Phase 4: Installation & Public Engagement (Month 6)
Install Thooli in concentric layers over a one-week period, working with technicians, volunteers, and collaborators. Soft-launch with a private walkthrough for community contributors. Over the next month, host a series of public workshops, performances, and panel discussions that activate the installation. Document all events through video, photography, and audio recordings.
Phase 5: Evaluation, Deinstallation & Legacy Planning (Month 7)
Facilitate post-program surveys and feedback sessions with participants and viewers. Reflect on the impact of the installation through interviews, evaluations, and a community gathering. Begin compiling documentation materials for publication, potential touring, and future partnerships. Deinstall with care, ensuring materials are preserved for reinstallation. The entire project is designed to be modular and scalable—able to expand into large institutional spaces or adapt into smaller, community-based formats.
Thooli offers audiences a deeply immersive and emotionally resonant experience that centers the often-silenced realities of postpartum life. Grounded in months of research and community story sourcing, particularly with immigrant and refugee women, the project honors ancestral wisdom and contemporary struggles through fabric, sound, and movement. By engaging with the installation physically and emotionally, visitors are invited to reflect on the complexity of postpartum care—its beauty, isolation, and the invisible labor it entails. The hammocks, sarees, and voices within the space act as both testimony and offering, sparking recognition, empathy, and remembrance.

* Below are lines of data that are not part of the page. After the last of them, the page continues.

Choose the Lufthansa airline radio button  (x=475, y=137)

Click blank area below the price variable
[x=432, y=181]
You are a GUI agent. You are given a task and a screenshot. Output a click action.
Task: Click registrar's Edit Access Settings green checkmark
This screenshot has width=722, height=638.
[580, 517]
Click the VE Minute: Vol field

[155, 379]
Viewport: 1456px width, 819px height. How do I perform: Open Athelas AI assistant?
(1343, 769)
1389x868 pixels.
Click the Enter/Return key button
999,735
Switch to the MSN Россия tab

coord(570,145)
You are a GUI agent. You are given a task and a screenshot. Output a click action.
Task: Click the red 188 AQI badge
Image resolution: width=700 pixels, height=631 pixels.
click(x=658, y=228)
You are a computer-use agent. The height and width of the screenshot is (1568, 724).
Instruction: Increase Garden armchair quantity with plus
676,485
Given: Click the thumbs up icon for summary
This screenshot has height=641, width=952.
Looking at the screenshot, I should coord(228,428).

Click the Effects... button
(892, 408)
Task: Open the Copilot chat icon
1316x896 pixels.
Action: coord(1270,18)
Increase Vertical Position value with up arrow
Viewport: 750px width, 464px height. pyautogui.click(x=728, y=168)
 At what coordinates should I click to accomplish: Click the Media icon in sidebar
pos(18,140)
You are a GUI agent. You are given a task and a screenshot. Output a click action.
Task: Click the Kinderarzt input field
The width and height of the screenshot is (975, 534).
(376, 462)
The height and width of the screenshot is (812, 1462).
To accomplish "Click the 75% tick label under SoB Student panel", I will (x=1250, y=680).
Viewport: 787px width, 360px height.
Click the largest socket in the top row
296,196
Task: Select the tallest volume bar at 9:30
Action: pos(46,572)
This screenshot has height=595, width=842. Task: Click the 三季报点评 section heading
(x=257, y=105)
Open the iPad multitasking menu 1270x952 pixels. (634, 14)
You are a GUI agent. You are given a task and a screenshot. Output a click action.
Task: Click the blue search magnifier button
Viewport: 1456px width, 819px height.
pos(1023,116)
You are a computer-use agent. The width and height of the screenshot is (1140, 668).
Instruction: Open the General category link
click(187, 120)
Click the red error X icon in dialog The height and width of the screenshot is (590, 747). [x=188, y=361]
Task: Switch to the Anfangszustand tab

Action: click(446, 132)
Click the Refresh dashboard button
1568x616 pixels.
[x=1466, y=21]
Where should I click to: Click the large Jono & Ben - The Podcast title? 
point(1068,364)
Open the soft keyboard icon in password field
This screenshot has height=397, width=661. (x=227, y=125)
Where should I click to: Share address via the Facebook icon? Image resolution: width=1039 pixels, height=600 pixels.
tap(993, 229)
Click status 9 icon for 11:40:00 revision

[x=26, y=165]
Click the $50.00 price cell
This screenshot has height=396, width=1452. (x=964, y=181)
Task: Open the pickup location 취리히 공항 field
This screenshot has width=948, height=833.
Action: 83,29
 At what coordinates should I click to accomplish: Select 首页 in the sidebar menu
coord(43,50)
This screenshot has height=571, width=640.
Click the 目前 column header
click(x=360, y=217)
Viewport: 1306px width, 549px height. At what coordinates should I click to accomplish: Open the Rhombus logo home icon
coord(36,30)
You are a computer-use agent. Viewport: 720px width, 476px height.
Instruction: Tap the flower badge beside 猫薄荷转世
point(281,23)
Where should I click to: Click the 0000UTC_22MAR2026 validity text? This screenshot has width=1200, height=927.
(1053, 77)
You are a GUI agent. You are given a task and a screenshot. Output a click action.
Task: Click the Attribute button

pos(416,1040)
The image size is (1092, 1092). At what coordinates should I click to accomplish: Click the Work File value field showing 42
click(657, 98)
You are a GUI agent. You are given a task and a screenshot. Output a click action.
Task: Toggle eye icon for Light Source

Beyond its aesthetic presence, Thooli functions as a platform for vital public discourse. It fosters conversations around maternal mental health, healthcare access, paid maternity leave, and the healing practices that have been lost across generations. Through workshops, panels, and performances, the installation creates opportunities for collective learning, advocacy, and care. Its emphasis on community storytelling empowers women to speak their truths, while encouraging institutions and viewers alike to reconsider the role of cultural and communal support in postpartum recovery.